- Researchers develop a mechanically and chemically stable interface that can increase lithium metal battery life without raising safety concerns.
- This superthin interface (10 nm) is made of boron nitride.
We are becoming more reliant on batteries for everything from electric cars to portable equipment. Thus, scientists are exploring ways to make these energy sources more safe and stable while increasing their life.
Almost all current devices are powered by lithium-ion batteries, which contain low energy density and highly flammable liquid electrolyte. These factors result in shorter battery life and there is always major safety concerns associated with such energy sources.
Now, researchers at Columbia University have figured out a new way of building long-lasting battery by integrating a nano-coating of boron nitride to stabilize solid electrolytes in lithium metal batteries.
Solid-State Lithium Batteries
One can enhance the energy density by replacing the battery graphite anode with lithium metal. As per theoretical calculations, it can hold nearly 10x higher charge than that of graphite. However, this replacement also increases the safety concerns: dendrites often form during the lithium plating and they can easily pass through the membrane separator, creating short-circuits in the battery.
In order to improve both energy density and safety, researchers focused on solid, ceramic (non-flammable) electrolytes. More specifically, they decided to go with rechargeable solid-state lithium batteries, which may be used in future energy storage technologies.
Although these solid ceramic electrolytes have impressive mechanical strength, most of them corrode by lithium metal, and thus can’t be used to make lithium batteries.
A Super-Thin Interface
In this work, researchers developed a mechanically and chemically stable protective layer that separates lithium anode and solid electrolytes. In order to transfer electron ions, it’s important to build an interface that is ionically conducting as well as electronically insulating. Also, the interface needs to be as thin as possible so that it doesn’t decrease the battery’s energy density.
To build this interface (protective layer), the team used nanofilm of boron nitride, which is nearly 10 nanometers thick. It isolates the electrical contact between ionic conductor and lithium metal.
Boron nitride electronically isolates Lithium aluminum titanium phosphate (LATP) from lithium, while still providing stable ionic pathways | Courtesy of researchers
The nanofilm has intrinsic defects that allow lithium ion to pass through while serving as a perfect separator. Moreover, boron nitride can be easily prepared by depositing chemical vapor to produce atomically thin, continuous films.

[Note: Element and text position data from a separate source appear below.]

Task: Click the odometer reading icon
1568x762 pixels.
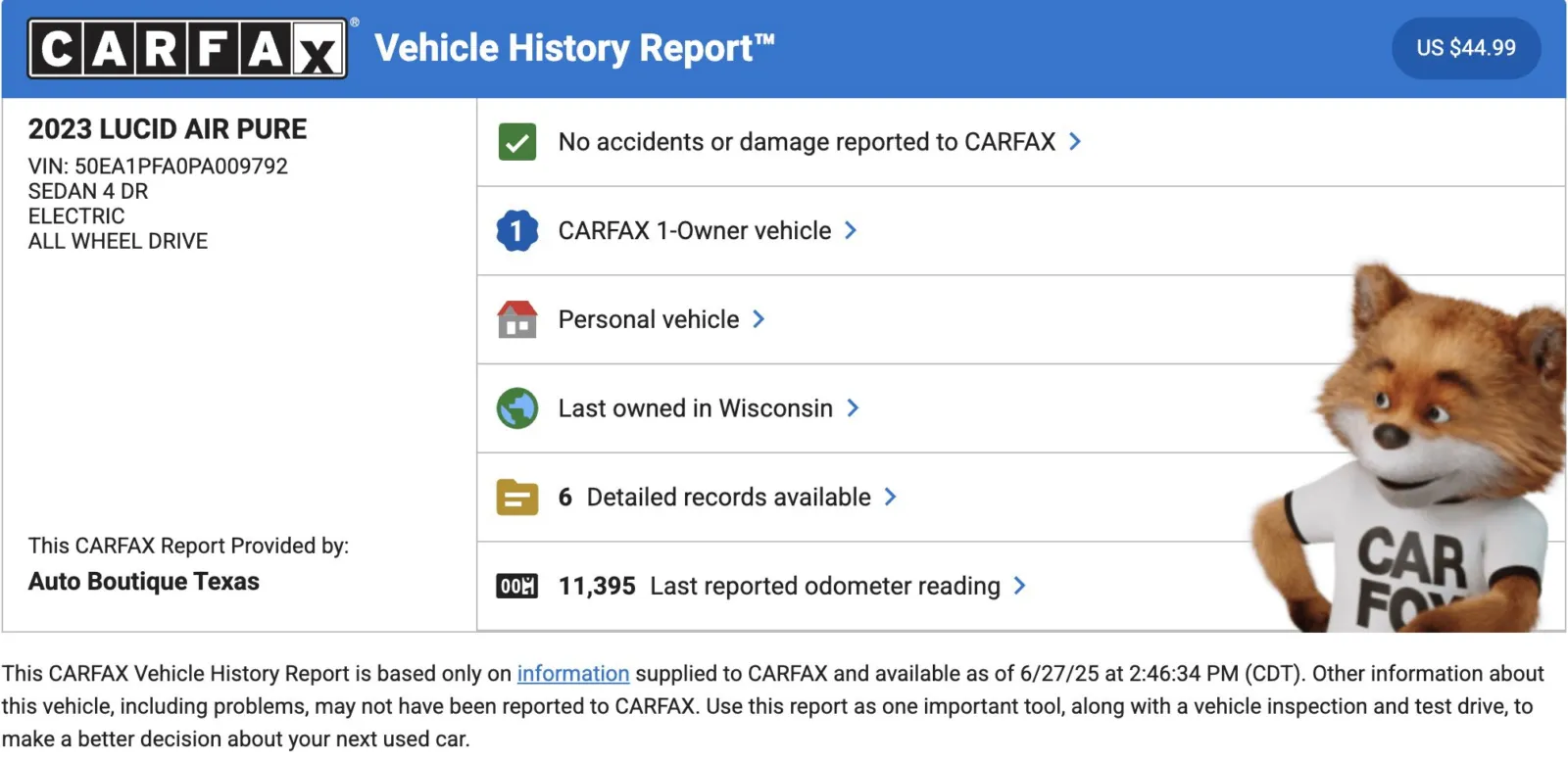Action: pos(517,587)
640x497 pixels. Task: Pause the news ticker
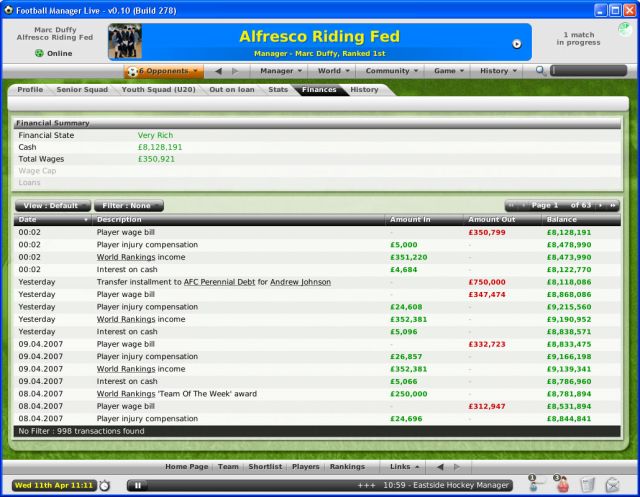138,485
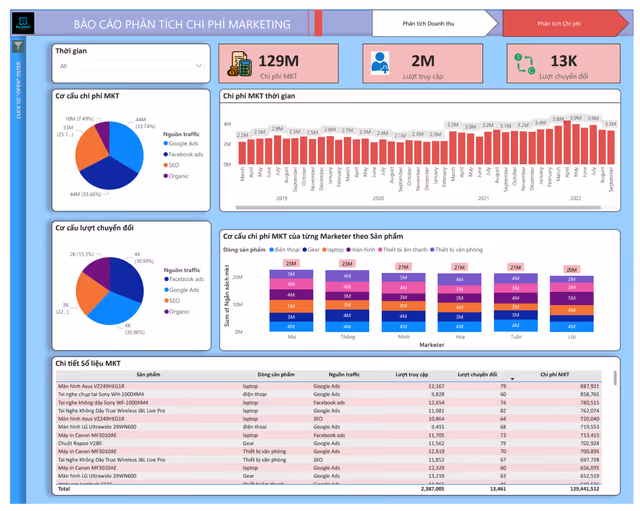Image resolution: width=640 pixels, height=511 pixels.
Task: Click the stacked bar for marketer Mai
Action: pos(291,298)
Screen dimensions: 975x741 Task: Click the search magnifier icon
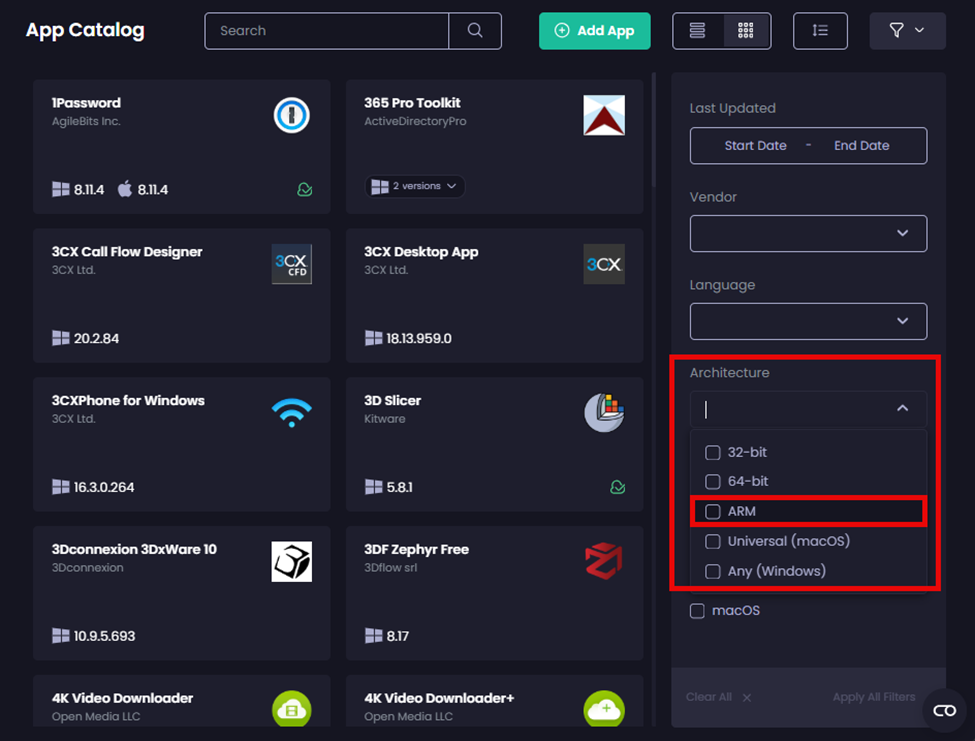[x=475, y=31]
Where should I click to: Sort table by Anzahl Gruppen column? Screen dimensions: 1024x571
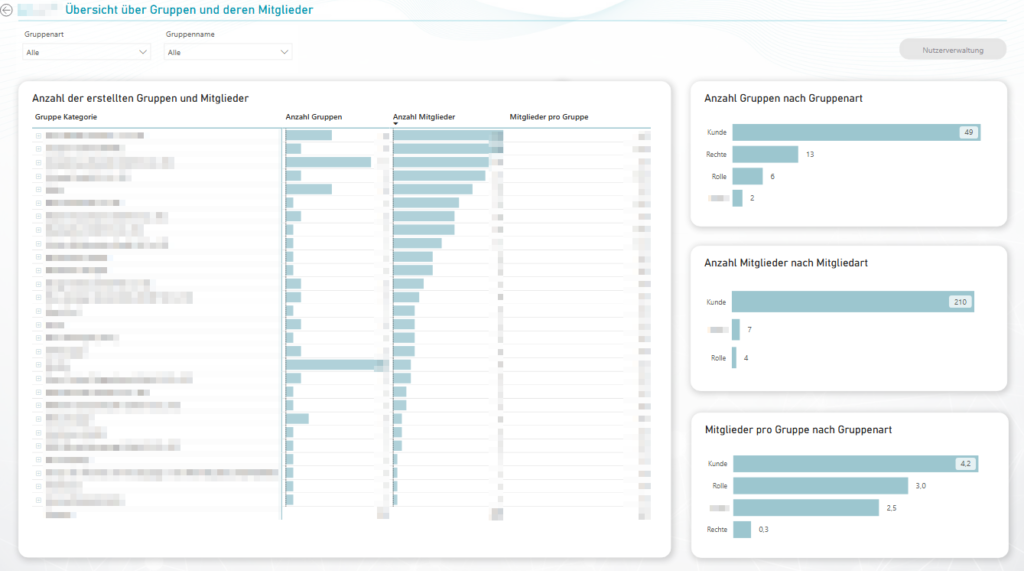[313, 117]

Unlike earlier researches that used thicker layers (up to 200 micrometers thick), the boron nitride film doesn’t reduce the energy density of batteries. According to the researchers, it is an excellent material to work as an isolating barrier between solid electrolyte and lithium metal, as well as for producing long-lasting lithium metal batteries.
The team is now exploring ways to further optimize the interface and extend their technology to various unstable solid electrolytes. The goal is to design solid-state batteries with long-cycle lifetimes and high performance.